Key Takeaways: Descriptive Statistics in Football
Core Concepts at a Glance
Central Tendency
| Measure | Formula | Best For | Limitation |
|---|---|---|---|
| Mean | Sum / Count | Symmetric data, totals | Sensitive to outliers |
| Median | Middle value | Skewed data, typical performance | Ignores distribution shape |
| Mode | Most frequent | Categorical data, common plays | May not exist or be unique |
Football Rule of Thumb: Use median for per-play metrics (yards per carry, per target), mean for totals and rates calculated from aggregates.
Variability Measures
| Measure | Interpretation | Use Case |
|---|---|---|
| Standard Deviation | Average distance from mean | Comparing consistency within same metric |
| Variance | SD squared | Statistical calculations |
| Range | Max - Min | Quick spread overview |
| IQR | Q3 - Q1 | Robust spread measure, outlier detection |
| CV | SD / Mean × 100% | Comparing variability across different scales |
Consistency Insight: Lower SD = more consistent performance. A QB with 250 yards/game (SD=30) is more reliable than one with 250 yards/game (SD=75).
Distribution Shapes
Right-Skewed (Positive) Normal Left-Skewed (Negative)
▲ ▲ ▲
██ ███ ██
███ █████ ███
████ ███████ ████
█████ → tail █████████ ████████
Mode < Median < Mean Mode = Median = Mean Mean < Median < Mode
Example: Rushing yards Example: Pass % Example: Veteran experience
Correlation Quick Reference
| r Value | Strength | Football Example |
|---|---|---|
| 0.90 to 1.00 | Very Strong | EPA and Win % |
| 0.70 to 0.89 | Strong | Points Scored and Wins |
| 0.40 to 0.69 | Moderate | Rushing Yards and Wins |
| 0.20 to 0.39 | Weak | Time of Possession and Wins |
| 0.00 to 0.19 | Very Weak/None | Jersey Numbers and Performance |
Critical Reminder: Correlation ≠ Causation. Third variables, reverse causation, and coincidence can create misleading correlations.
Z-Score Interpretation
z = (Value - Mean) / Standard Deviation
z = +2.0 → Top ~2.5% (excellent)
z = +1.0 → Top ~16% (above average)
z = 0.0 → Average (50th percentile)
z = -1.0 → Bottom ~16% (below average)
z = -2.0 → Bottom ~2.5% (poor)
Application: Compare players across different statistical categories by converting to z-scores.
Essential Code Patterns
Calculate All Central Tendency Measures
def central_tendency_summary(data: pd.Series) -> dict:
"""Complete central tendency analysis."""
return {
'mean': data.mean(),
'median': data.median(),
'mode': data.mode().iloc[0] if len(data.mode()) > 0 else None,
'trimmed_mean': stats.trim_mean(data.dropna(), 0.1)
}
Robust Variability Analysis
def variability_summary(data: pd.Series) -> dict:
"""Complete variability analysis."""
q1, q3 = data.quantile([0.25, 0.75])
return {
'std': data.std(),
'variance': data.var(),
'range': data.max() - data.min(),
'iqr': q3 - q1,
'cv': (data.std() / data.mean()) * 100
}
Outlier Detection
def find_outliers_iqr(data: pd.Series) -> pd.Series:
"""Identify outliers using IQR method."""

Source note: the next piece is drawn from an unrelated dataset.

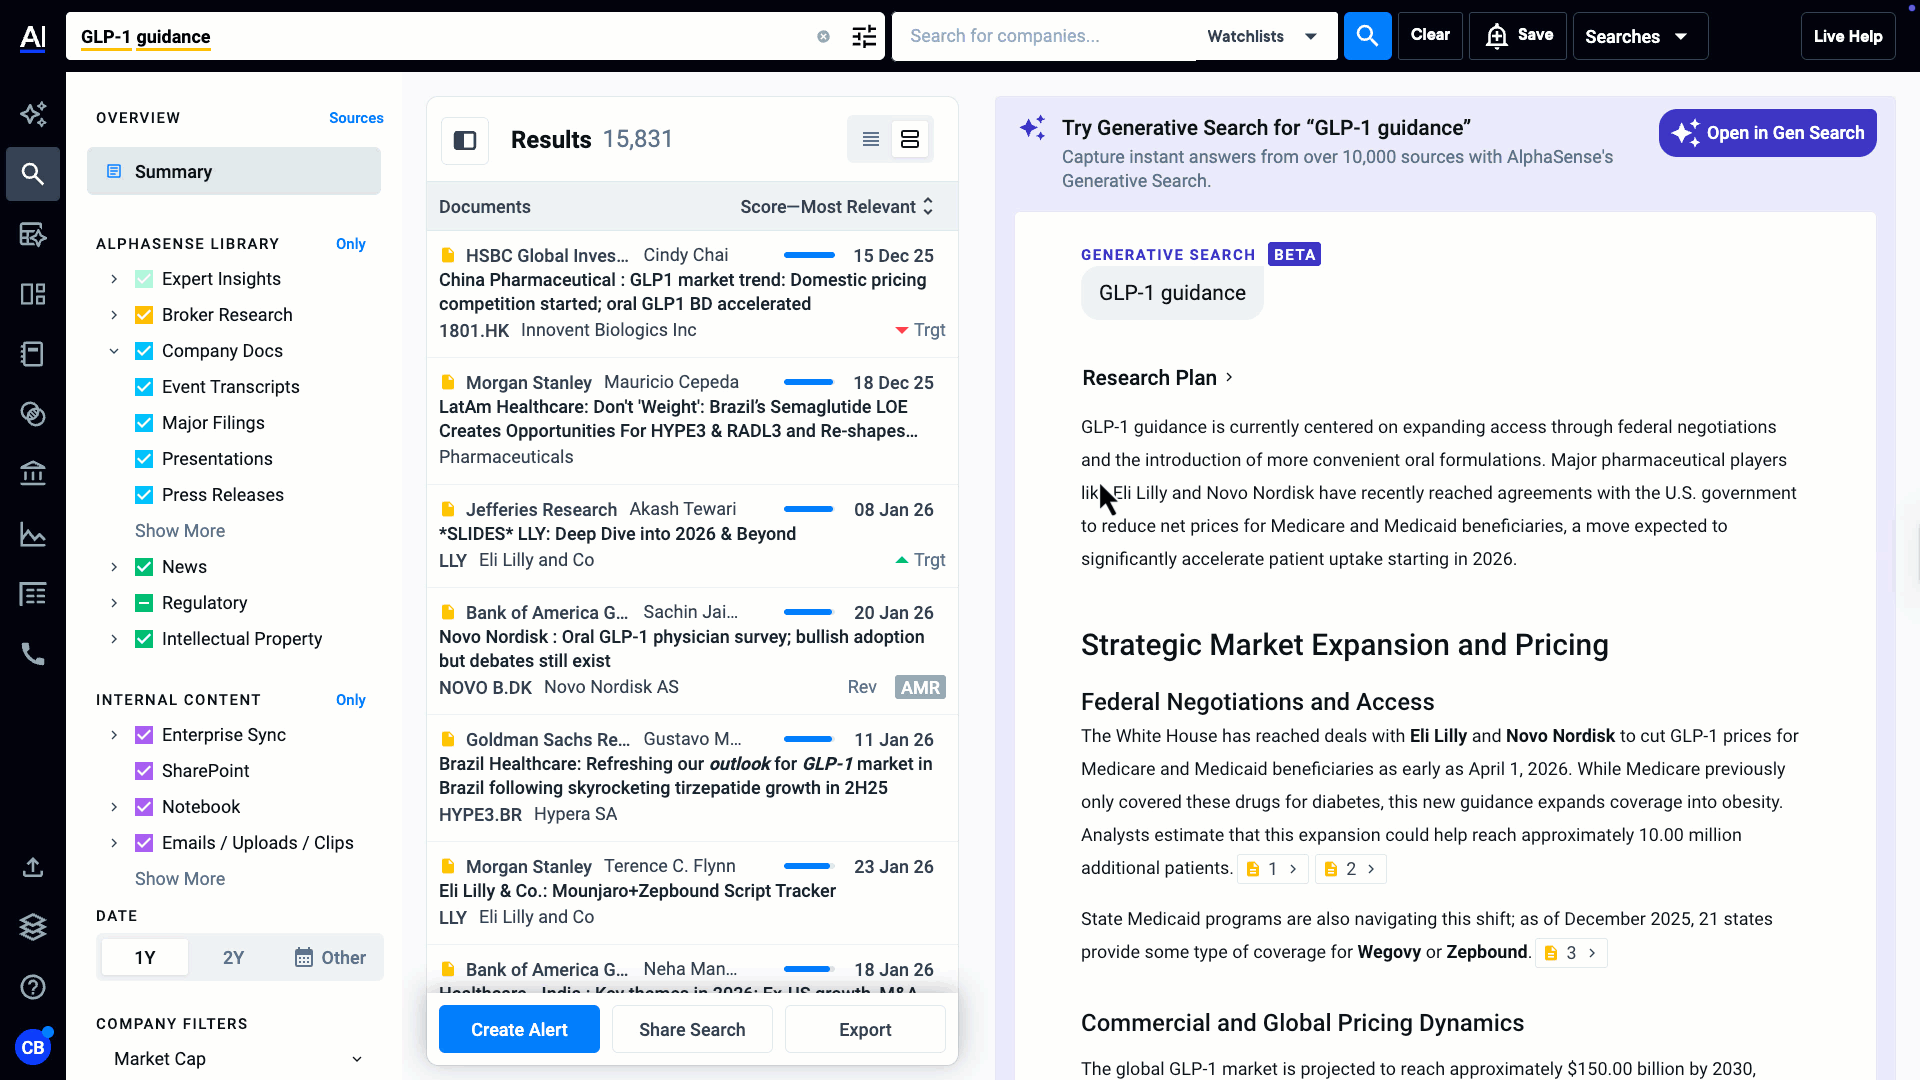Click the blue magnifier search button
The width and height of the screenshot is (1920, 1080).
[x=1367, y=36]
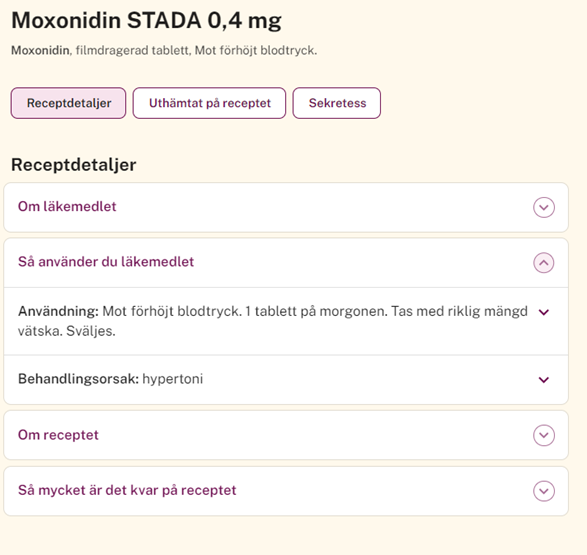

q1, q3 = data.quantile([0.25, 0.75])
iqr = q3 - q1
lower = q1 - 1.5 * iqr
upper = q3 + 1.5 * iqr
return data[(data < lower) | (data > upper)]
Correlation Matrix with Significance
def correlation_analysis(df: pd.DataFrame, cols: list) -> pd.DataFrame:
"""Calculate correlation matrix with interpretation."""
corr_matrix = df[cols].corr()
# Add interpretation
def interpret(r):
if abs(r) >= 0.8: return "Very Strong"
if abs(r) >= 0.6: return "Strong"
if abs(r) >= 0.4: return "Moderate"
if abs(r) >= 0.2: return "Weak"
return "Very Weak"
return corr_matrix.applymap(interpret)
Decision Framework
Choosing the Right Statistic
START
│
▼
Is your data categorical?
│
├─ YES → Use MODE
│
└─ NO → Is there significant skew or outliers?
│
├─ YES → Use MEDIAN and IQR
│
└─ NO → Use MEAN and STANDARD DEVIATION
Comparing Players or Teams
- Same metric, same context: Direct comparison okay
- Same metric, different contexts: Use z-scores or percentiles
- Different metrics: Normalize to common scale (z-scores)
- Over time: Consider trends, not just snapshots
Common Pitfalls to Avoid
| Pitfall | Problem | Solution |
|---|---|---|
| Averaging averages | Incorrect when sample sizes differ | Weight by attempts/games |
| Ignoring sample size | Small samples have high variance | Report n alongside stats |
| Outlier blindness | Mean distorted by extreme values | Always check median too |
| Correlation = Causation | Misleading conclusions | Look for mechanism, third variables |
| Comparing raw stats | Different contexts make comparison unfair | Standardize with z-scores |
Football Analytics Cheat Sheet
Quick Formulas
Mean = Σx / n
Median = Middle value (or average of two middle values)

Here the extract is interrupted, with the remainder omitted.